By the time I had passed the Faculty Center I was feeling a little hungry, but the tiny sidewalk stall of my suki for monay was deserted. The large blue cooler that she kept her bottles of C2 and water in was bound to her wooden table with a rusty chain; the colorful beach umbrella that shaded her from the weather wasn't there. The other food stalls on the street were similarly devoid of their usual occupants. If I wanted to grab a bite to eat I'd have to go all the way back to the Shopping Center, whose eateries are open all seven days of the week. At that moment I marvelled at the many ways in which the UP community catered to one of its basic needs: convenient, cheap food. On a weekday I could have had my pick of fishballs or footlong hotdogs, taho, dirty ice cream or cheesecorn. Or, if I had had a half hour to spare, I could have gone to CASAA or Katag, the canteens nearest to me at the time. (I suppose I should also mention Kenneth's Kitchen, the canteen at NISMED, but I've never eaten there, and I keep forgetting that it's near the Faculty Center. ^^;)

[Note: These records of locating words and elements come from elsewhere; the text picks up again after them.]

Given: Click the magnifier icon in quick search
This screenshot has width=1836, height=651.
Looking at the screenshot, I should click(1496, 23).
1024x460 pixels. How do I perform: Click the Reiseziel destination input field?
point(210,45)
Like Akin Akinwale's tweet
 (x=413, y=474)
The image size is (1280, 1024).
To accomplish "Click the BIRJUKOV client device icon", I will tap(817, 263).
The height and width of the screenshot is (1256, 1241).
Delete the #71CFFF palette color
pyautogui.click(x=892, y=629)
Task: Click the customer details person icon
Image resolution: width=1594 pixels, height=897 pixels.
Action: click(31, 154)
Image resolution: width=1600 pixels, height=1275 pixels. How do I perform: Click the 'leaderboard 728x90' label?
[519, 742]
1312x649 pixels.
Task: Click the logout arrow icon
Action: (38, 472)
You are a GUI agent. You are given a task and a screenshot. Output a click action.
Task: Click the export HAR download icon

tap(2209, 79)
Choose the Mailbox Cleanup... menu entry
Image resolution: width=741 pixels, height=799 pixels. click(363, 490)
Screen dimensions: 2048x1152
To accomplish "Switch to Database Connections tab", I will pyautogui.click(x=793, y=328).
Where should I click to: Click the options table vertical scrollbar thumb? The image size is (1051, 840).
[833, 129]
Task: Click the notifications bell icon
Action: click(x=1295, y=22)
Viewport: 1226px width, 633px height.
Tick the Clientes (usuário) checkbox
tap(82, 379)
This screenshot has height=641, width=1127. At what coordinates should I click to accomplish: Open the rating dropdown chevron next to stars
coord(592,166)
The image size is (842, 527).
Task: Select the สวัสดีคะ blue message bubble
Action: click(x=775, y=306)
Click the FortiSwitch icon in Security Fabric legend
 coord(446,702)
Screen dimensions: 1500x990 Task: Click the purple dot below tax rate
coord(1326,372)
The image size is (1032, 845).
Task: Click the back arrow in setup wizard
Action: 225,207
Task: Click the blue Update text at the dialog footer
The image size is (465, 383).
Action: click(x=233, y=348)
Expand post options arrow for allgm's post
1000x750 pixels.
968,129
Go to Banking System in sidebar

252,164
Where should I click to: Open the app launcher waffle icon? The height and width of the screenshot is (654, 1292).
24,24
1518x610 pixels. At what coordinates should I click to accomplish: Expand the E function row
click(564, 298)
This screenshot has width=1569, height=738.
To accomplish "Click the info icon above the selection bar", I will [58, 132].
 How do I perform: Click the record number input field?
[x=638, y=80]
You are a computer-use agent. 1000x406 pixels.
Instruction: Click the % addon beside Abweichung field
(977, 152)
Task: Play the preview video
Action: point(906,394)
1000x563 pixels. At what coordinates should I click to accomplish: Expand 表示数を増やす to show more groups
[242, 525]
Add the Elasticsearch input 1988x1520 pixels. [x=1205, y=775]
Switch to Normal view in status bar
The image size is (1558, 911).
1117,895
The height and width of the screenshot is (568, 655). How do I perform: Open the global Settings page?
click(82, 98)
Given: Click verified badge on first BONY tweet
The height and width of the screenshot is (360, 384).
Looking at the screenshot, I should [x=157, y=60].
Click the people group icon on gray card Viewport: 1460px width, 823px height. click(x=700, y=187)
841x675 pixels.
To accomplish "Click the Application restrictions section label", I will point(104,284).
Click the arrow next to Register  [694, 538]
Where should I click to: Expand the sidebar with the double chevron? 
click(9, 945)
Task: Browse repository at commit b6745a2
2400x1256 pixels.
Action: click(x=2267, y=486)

The road to the second Engineering Library's building (also the home of the Department of Computer Science :D) was the emptiest and quietest of all. I could hear the birds and insects in the trees, and the perpetual wheezing of the telephone and electricity cables overhead. I was almost at MSI when I heard the first rumble of an approaching vehicle; it was a half-empty Ikot. The morning sun was beginning to sting my skin. When I got to the waiting shed in front of Science I sat down on the raised concrete, there being no one around to notice. On top of the hill across the road, my department's building stood desolate, like the proverbial haunted building. One of its glass doors was open; there was no sign of the graduate student I was supposed to meet. I pulled out my cellphone, sent her a message and proceeded to wait. A few more Ikots passed, each one slowing down in front of me and honking like a persistent hawker. I ignored them.

It would be several more minutes (or at least, it felt that way) before I heard a familiar voice calling my name across the road. I got up, waved, and hurried to where she was; there was little need for caution, since the road was empty. The sun beat down on us, all vestiges of early morning cold already gone. I felt sleepy and more than a little hungry. I envied one of my roommates, whom I had left sleeping contentedly thirty minutes before. A slow Sunday like this one is just perfect for sleeping in; unfortunately, I had to help one of my thesis lab's advisers with a last-minute errand. Sigh. Oh well.